- [Data excerpts]
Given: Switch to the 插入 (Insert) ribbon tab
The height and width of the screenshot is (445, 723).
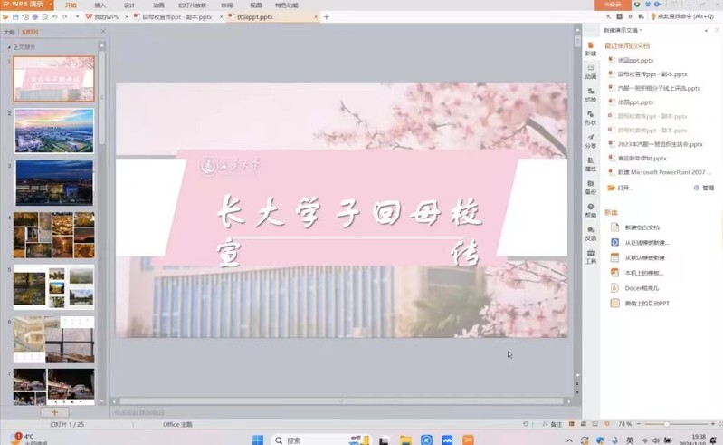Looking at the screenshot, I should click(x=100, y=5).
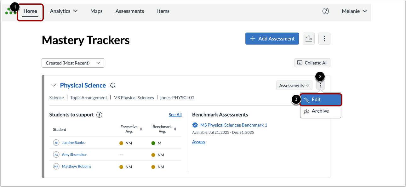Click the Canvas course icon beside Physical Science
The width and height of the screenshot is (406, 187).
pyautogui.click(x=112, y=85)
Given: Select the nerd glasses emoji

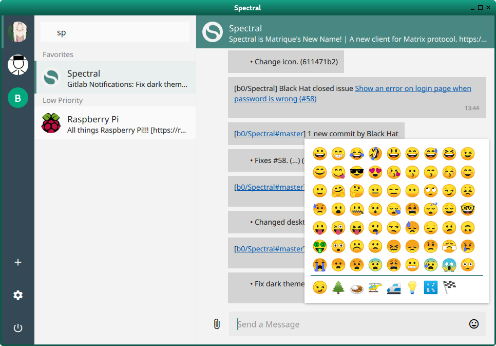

- [About this exercise] Please copy the data above exactly, omitting the pictures.

- [Output below]
Given: Switch to the 插入 (Insert) ribbon tab
The height and width of the screenshot is (445, 723).
Looking at the screenshot, I should click(x=100, y=5).
Click the Canvas course icon beside Physical Science
The width and height of the screenshot is (406, 187).
pyautogui.click(x=112, y=85)
Given: Select the nerd glasses emoji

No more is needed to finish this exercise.